Thanks to the reader who sent in the above. There is an extra element of deceit in the Mail's approach. In their anxiety to find a public interest to disguise their purely commercial interest in publishing this guy's name, they try to turn to the sex trafficking angle. One of several problems with that is that a month or so ago I wrote a story in the Guardian which revealed that, contrary to a blast of publicity from the police and the Home Secretary, the most recent police attack on sex traffickers had failed to find a single person who had forced anybody into prostitution - and the Mail recycled the story under the byline of one of their own reporters! So now they've had to ignore that completely, pretend that that story never existed and go back to the preceding police attempt to attack traffickers where all we have is the blast of publicity from the police without any follow-up to reveal just how many of the arrests turned out to involve bona fide traffickers. In concrete terms: they have to pretend that they have never heard of Operation Pentameter Two whose claimed results have collapsed in an embarrassing heap of PR hyperbole and turn instead to the claimed results of Operation Pentameter One three years ago whose claimed results have never been checked. Every time newspapes indulge in this kind of self-serving dishonesty in the name of the public interest, I feel more and more sure we need somebody - whether the courts or parliament - to protect us against them. (For the original version of the story which the Mail nicked and are now trying to forget, see http://www.nickdavies.net/2009/10/20/the-sex-trafficking-trawl-which-fai...)

 

Nick

the papers

Added: 25 December 2009

Must be confusing being the Mail. Rightwing, thus opposed to this government's excesses, but populist, thus all on board and hang em higher. But fancy the stupidity of a major British newspaper stealing from another one of the rare few articles where the writer is famous beyond the office FOR HAVING WRITTEN THAT VERY PIECE. Whatever next? Zionist Murderers Murder Innocent Arab Murderers in Murderous Conspiracy Outrage Without Full Stops, by Richard Frisk for the Times?

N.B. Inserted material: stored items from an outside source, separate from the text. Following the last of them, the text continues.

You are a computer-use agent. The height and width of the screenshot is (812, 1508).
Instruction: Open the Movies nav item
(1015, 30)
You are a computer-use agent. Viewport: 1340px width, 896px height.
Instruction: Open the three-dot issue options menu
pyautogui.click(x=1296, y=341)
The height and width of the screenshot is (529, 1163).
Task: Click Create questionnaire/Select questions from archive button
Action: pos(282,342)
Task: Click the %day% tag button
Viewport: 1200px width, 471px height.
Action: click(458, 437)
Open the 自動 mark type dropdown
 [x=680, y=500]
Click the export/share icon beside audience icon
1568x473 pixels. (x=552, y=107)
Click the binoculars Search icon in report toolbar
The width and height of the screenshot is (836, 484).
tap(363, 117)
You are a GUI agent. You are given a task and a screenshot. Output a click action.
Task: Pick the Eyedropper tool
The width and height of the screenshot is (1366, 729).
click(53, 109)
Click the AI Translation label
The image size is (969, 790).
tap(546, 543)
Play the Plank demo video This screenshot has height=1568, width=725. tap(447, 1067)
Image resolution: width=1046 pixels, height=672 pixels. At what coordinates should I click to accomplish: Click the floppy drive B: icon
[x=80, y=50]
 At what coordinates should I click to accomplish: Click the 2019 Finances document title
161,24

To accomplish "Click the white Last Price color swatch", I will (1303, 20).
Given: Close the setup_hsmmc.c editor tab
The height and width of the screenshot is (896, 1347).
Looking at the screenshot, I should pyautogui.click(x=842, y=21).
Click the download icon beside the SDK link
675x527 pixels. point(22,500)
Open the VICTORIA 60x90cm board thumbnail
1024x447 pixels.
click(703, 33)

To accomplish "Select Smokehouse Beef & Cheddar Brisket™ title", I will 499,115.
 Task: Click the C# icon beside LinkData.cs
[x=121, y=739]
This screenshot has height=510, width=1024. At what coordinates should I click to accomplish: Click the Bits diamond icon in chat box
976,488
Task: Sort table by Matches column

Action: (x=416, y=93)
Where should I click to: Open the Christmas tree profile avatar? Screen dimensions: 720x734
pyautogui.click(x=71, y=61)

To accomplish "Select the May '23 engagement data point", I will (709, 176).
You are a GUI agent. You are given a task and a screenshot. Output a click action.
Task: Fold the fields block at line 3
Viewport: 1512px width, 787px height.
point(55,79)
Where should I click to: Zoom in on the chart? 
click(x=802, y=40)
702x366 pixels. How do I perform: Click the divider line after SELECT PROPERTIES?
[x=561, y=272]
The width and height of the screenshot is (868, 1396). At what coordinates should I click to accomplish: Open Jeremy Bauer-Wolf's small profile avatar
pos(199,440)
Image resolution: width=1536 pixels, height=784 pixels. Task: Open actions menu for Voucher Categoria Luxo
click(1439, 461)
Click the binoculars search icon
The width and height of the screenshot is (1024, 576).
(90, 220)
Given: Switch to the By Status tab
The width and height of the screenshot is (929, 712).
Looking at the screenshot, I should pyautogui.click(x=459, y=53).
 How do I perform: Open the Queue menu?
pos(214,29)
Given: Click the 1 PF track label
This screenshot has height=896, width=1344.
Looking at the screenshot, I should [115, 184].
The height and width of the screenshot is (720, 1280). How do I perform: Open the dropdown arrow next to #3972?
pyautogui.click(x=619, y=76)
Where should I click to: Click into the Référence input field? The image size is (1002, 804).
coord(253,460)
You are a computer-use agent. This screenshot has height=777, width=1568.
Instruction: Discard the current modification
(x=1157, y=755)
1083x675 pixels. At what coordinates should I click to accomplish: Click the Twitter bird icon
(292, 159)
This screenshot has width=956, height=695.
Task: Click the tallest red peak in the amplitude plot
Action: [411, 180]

Grauniad's not above, mind you. I once made up a cheery Hello-style interview with a Saudi executioner for Arab News, mostly from a tedious Q&A in one of the Arabic papers. A couple of days later, who should feature it in G2 without a word changed or any attribution whatsoever? Still, that was thousands of miles away and so parochial chances were they'd never be found out, plus a theft of a theft.

Apologies for not rereading the article, would have improved my point.